AVI_CONTROL_PLANE_HA_PROVIDER: ""
AVI_CONTROLLER: ""
AVI_DATA_NETWORK: ""
AVI_DATA_NETWORK_CIDR: ""
AVI_ENABLE: "false"
AVI_LABELS: ""
AVI_MANAGEMENT_CLUSTER_VIP_NETWORK_CIDR: ""
AVI_MANAGEMENT_CLUSTER_VIP_NETWORK_NAME: ""
AVI_PASSWORD: ""
AVI_SERVICE_ENGINE_GROUP: ""
AVI_USERNAME: ""
CLUSTER_CIDR: 100.96.0.0/11
CLUSTER_NAME: k8s-mgmt
CLUSTER_PLAN: prod
ENABLE_AUDIT_LOGGING: "false"
ENABLE_CEIP_PARTICIPATION: "false"
ENABLE_MHC: "true"
IDENTITY_MANAGEMENT_TYPE: none
INFRASTRUCTURE_PROVIDER: vsphere

All of the configuration options are in alphabetical order, so the first entries are related to the AVI (aka NSX Advanced Load Balancer) configuration options. Note that, as we are not using the NSX Advanced Load Balancer, all of the values for the ‘AVI_*‘ keys are blank.

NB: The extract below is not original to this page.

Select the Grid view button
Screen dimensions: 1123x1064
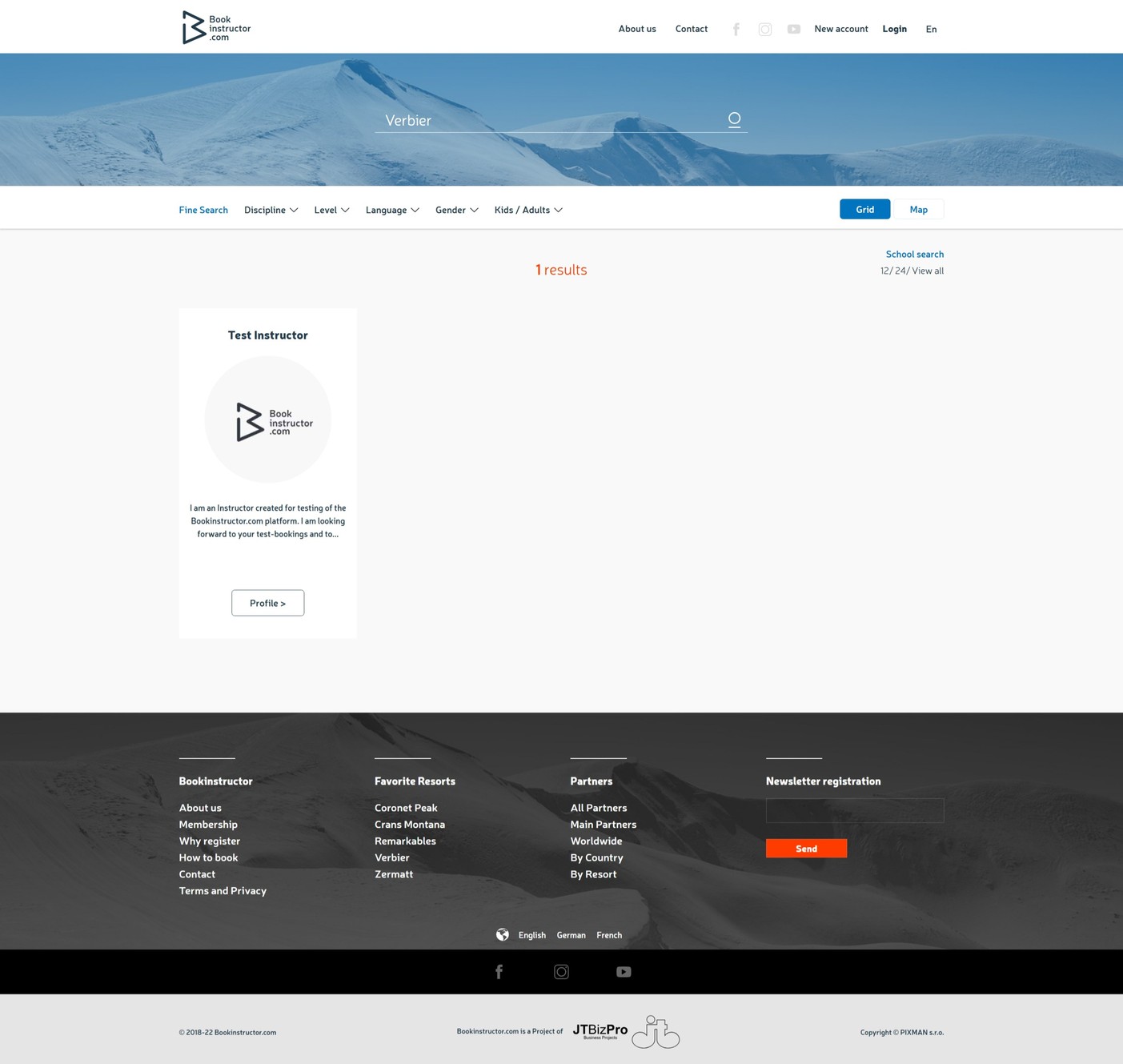[864, 210]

Now that you understand the structure of your YAML file, let’s identify a few items you may or will alter:

CLUSTER_NAME: We recommend setting this to something that identifies the intent of the cluster; we’re using ‘k8s-napp‘ for our deployment here.
CLUSTER_PLAN: We recommend that for both your Management and Workload clusters that this field is set to ‘prod‘; as previously described, selecting ‘prod‘ ensures you have 3 control plane nodes deployed for high availability. For a lab deployment, you could set this to ‘dev‘, which deploys a single control plane node.
VSPHERE_CONTROL_PLANE_ENDPOINT: This should be set to the 2nd IP address that you reserved previously for the Management cluster deployment.
VSPHERE_FOLDER: If you’d like to place the nodes for your Workload cluster in a different VM folder, you can configure this here. Obviously, you need to create the folder in vSphere before being able to select it here.
VSPHERE_RESOURCE_POOL: If you have a vSphere resource pool you’d like to utilize for your workload cluster, enter it here.

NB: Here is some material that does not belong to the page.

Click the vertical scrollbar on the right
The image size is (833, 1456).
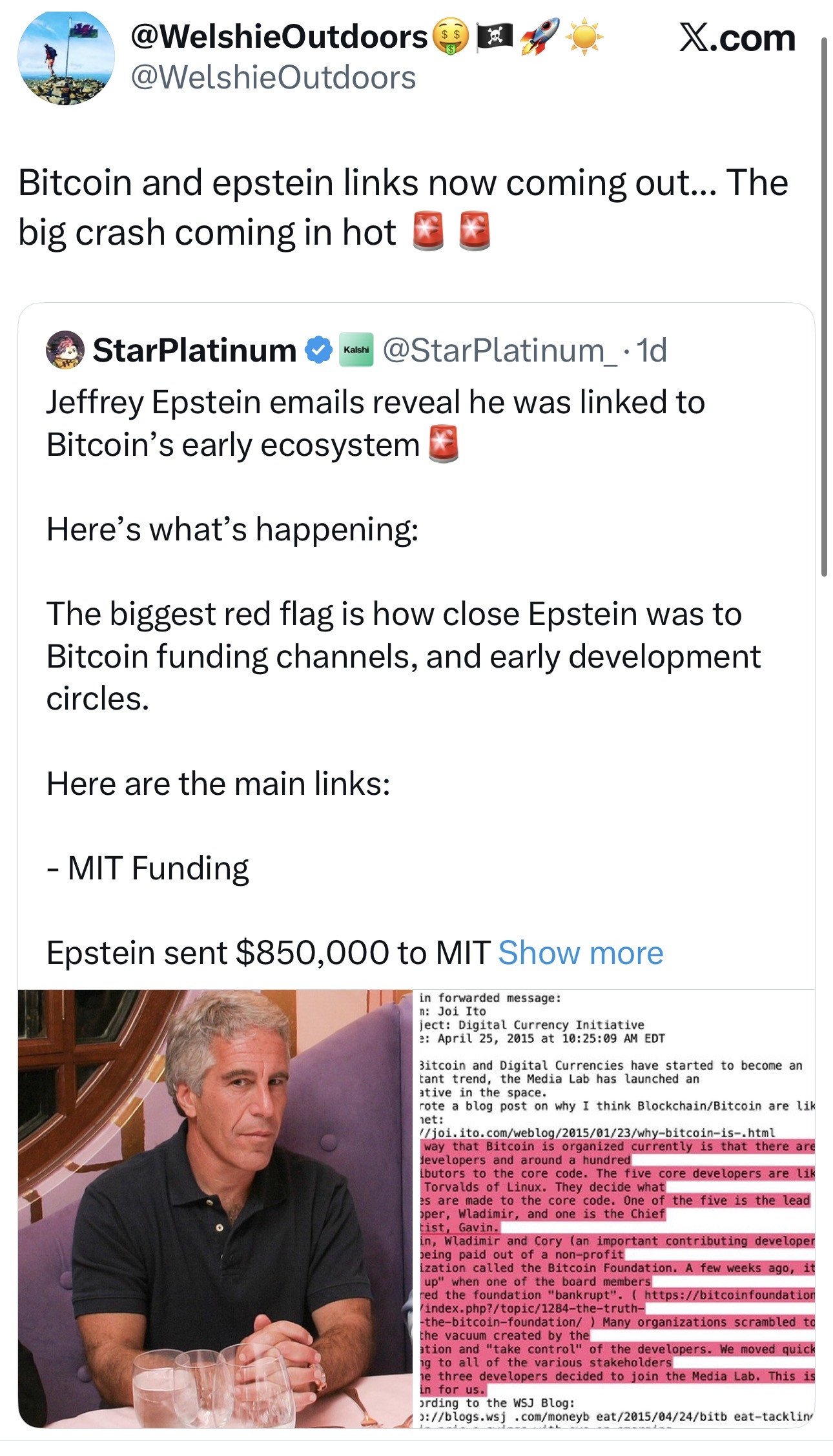(824, 307)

Before we move on, there are a few more items in the YAML file to discuss, which are specifically about resources for your worker nodes. But first…

Worker Cluster and NAPP requirements

First let’s check the NAPP requirements in order to size our Worker nodes appropriately. We’ll provide a snapshot of the current requirements below for reference:

**Current NAPP Worker requirements (click to enlarge)**

So in the above, you can see there are three ‘Form Factors‘ listed, which are ‘Standard‘, ‘Advanced‘ and ‘Evaluation‘. There a few differentiators to identify which of these you should be utilizing, but before we identify those, let’s recap at the four features that NAPP provides:

NSX Intelligence
NSX Network Detection and Response
NSX Malware Prevention
NSX Metrics

With these four features in mind, now let’s review how they’re applicable to the required form factors:

Standard – supports all NAPP features except for NSX Intelligence
Advanced – supports all NAPP features
Evaluation – supports all NAPP features (for lab/non-prod environments)

So, for your production environment, the sizing for your worker nodes is functionally dictated by deciding if NSX Intelligence is a requirement. If you are using NSX Intelligence, worker nodes must match the requirements in the ‘Advanced‘ form factor. If you are not using NSX Intelligence, then the worker nodes should match the data listed under ‘Standard‘. As an aside, unless you’re truly doing an evaluation, we’d recommend ignoring the ‘Evaluation‘ form factor entirely.

For full transparency, the lab we utilize doesn’t have a host with 16 vCPU, so we’ll be deploying using the ‘Standard‘ form factor for our NAPP deployment. While this means we can’t use NSX Intelligence in our environment, you’ll see that deploying NAPP with or without NSX Intelligence follows the same path.

Back to our Workload YAML file…

Now that we know the form factor that is required for our worker nodes, let’s edit the same Workload YAML file as from above. Since we know that we’ll be using the ‘Standard’ form factor, our settings should match the below:

VSPHERE_WORKER_DISK_GIB: “200”
VSPHERE_WORKER_MEM_MIB: “16384”
VSPHERE_WORKER_NUM_CPUS: “4”
WORKER_MACHINE_COUNT: “3”

A note: The minimum cluster size for your TCE Workload Cluster to support NAPP is one (1) control plane node and three (3) worker nodes. That said, in NAPP System Requirements, it’s noted that you should consider using two additional worker nodes for availability and resiliency of the solution. So, while in our lab, we will be moving on with the bare minimum (which is three (3) workers), you should consider deploying at least five (5) workers here, and set the ‘WORKER_MACHINE_COUNT‘ to five (5).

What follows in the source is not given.